Tuesday, August 01, 2006

Senate Is Close to Passing Bill for Gulf Drilling

The New York Times
Senate Is Close to Passing Bill for Gulf Drilling
By MICHAEL JANOFSKY

WASHINGTON, July 31 — The Senate moved closer Monday to passing a bill that would open vast new areas of the Gulf of Mexico to oil and gas drilling, voting to cut off debate before a final vote, expected no later than Wednesday.

The vote was 72 to 23, well over the 60 votes needed to overcome a filibuster and a clear sign that the bipartisan bill had enough support to move it into negotiations with the House.

But that may be the only thing that is clear about the measure’s future.

The House has passed a drilling bill that would open the nation’s entire coastline to drilling, a prospect that sponsors of the Senate bill regard as too ambitious.

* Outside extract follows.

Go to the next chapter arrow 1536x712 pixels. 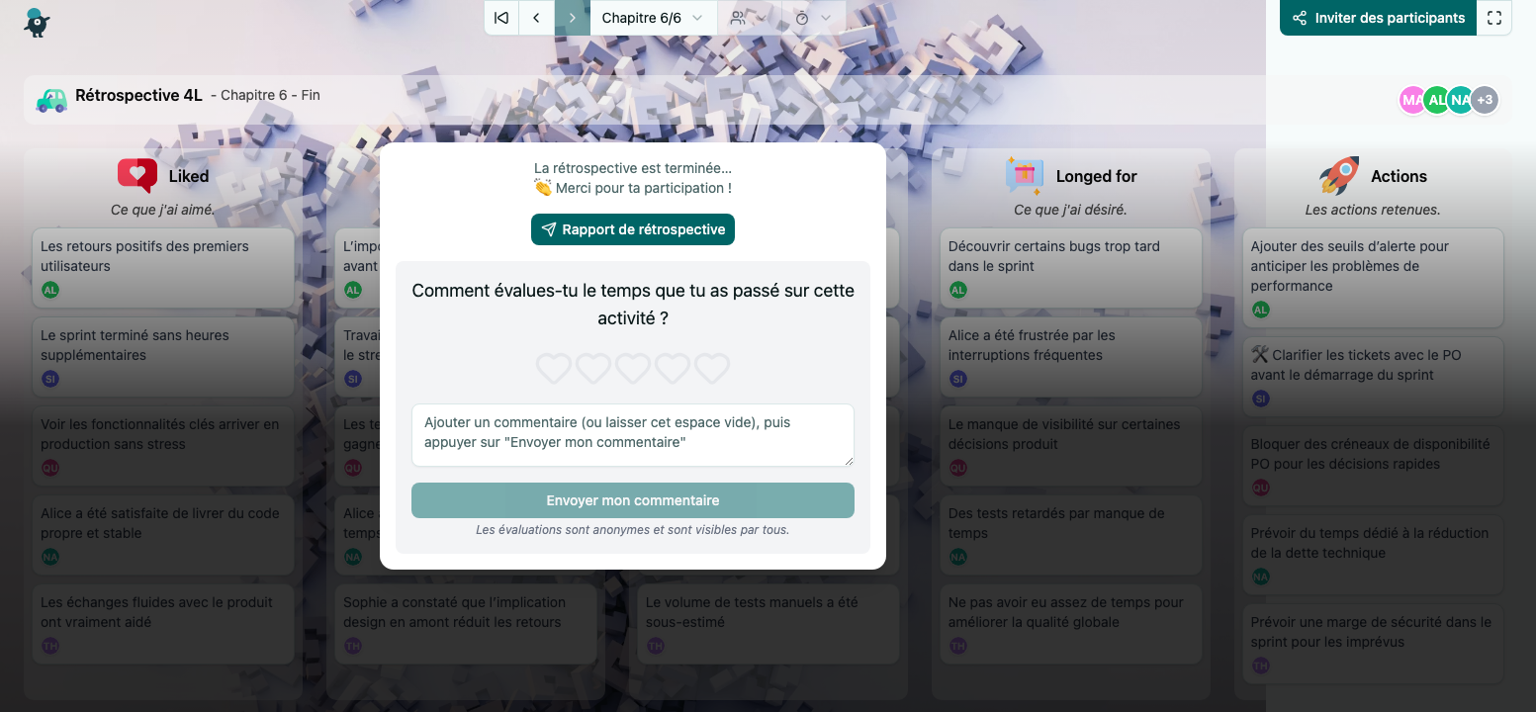pos(573,18)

President Bush has expressed eagerness to sign a new drilling bill into law, and a failure by the House and the Senate to agree on a compromise would probably doom all prospects for major energy legislation this year. Yet for now, the chief sponsors of the bills do not sound as if a compromise is imminent.

Senator Pete V. Domenici, chairman of the energy committee and the Senate bill’s lead sponsor, told reporters before Monday’s vote that he was confident that negotiations would produce a final bill that more closely resembled the Senate’s version than the House’s.

“In due course, we’ll argue for opening up more, then more, then more, then more,” Mr. Domenici, Republican of New Mexico, said at a news conference in which he seemed to be directing his remarks more to House negotiators than to reporters.

“This is the first giant step,” he added, a reference to ending federal bans on offshore drilling that have been in effect for 25 years. “We’re breaking precedent, getting it started. We’ll take one big step at a time, and the next step will follow easily if this becomes law. I hope we can convince the House of that.”

But Representative Richard W. Pombo, chairman of the House natural resources committee and chief sponsor of the House drilling bill, said he did not accept Mr. Domenici’s approach to resolving the differences.

“Obviously, I want to get as much as we possibly can in new domestic energy,” Mr. Pombo, Republican of California, said in an interview.

Citing disruptions in oil and gas production caused by Hurricanes Katrina and Rita and the ensuing rise in prices, Mr. Pombo said it would be ill advised for the nation to limit new development of resources to the gulf.

“We need to diversify where our domestic energy comes from,” he said. “We can’t continue going back to the gulf with greater dependence as the only source of new energy. Other places, onshore, are in decline. We need to look at other places for our new sources of energy.”

The Senate bill, focusing on an area in the gulf known as Lease Sale 181 and 181 South, is notable for three elements. It would allow the gulf states affected by last summer’s hurricanes — Texas, Louisiana, Mississippi and Alabama — to receive a share of the energy production royalties that now go entirely to the federal government. It would provide protections for Florida — the only state to get them — that its senators insisted upon in exchange for support.

And it would open for energy development 8.3 million acres, much more than the 2 million the Bush administration had sought to open for a five-year period, 2007 to 2012, and considerably larger than the 2.9 million acres identified in a bill introduced early this year by Mr. Domenici and Senator Jeff Bingaman, Democrat of New Mexico and the ranking Democrat on the energy committee.

That bill began to change after Senator Mary L. Landrieu, Democrat of Louisiana, and other gulf state senators introduced a measure intended to capture royalties from new drilling. Mr. Domenici and Mr. Bingaman resisted supporting it at first, favoring their more narrowly written measure, which they judged to be the only bill capable of winning more than 60 votes.

But as it became apparent that Ms. Landrieu could make good on a promise to deliver substantial Democratic support for a drilling bill that included a revenue split with the states, Mr. Domenici embraced the change. In the vote to block the filibuster, 20 Democrats voted with 52 Republicans, while 21 Democrats, one independent and one Republican, Senator Olympia J. Snowe of Maine, voted against blocking it.

Once the revenue-sharing plan and protections for Florida were written into the bill, Mr. Bingaman withdrew his support and on Monday voted against limiting debate.

The House bill, which was approved closely along partisan lines in June, also includes a revenue-sharing plan and new powers for states to control energy production in their coastal waters. Under current policy, all the waters beyond three miles in most places are under federal control.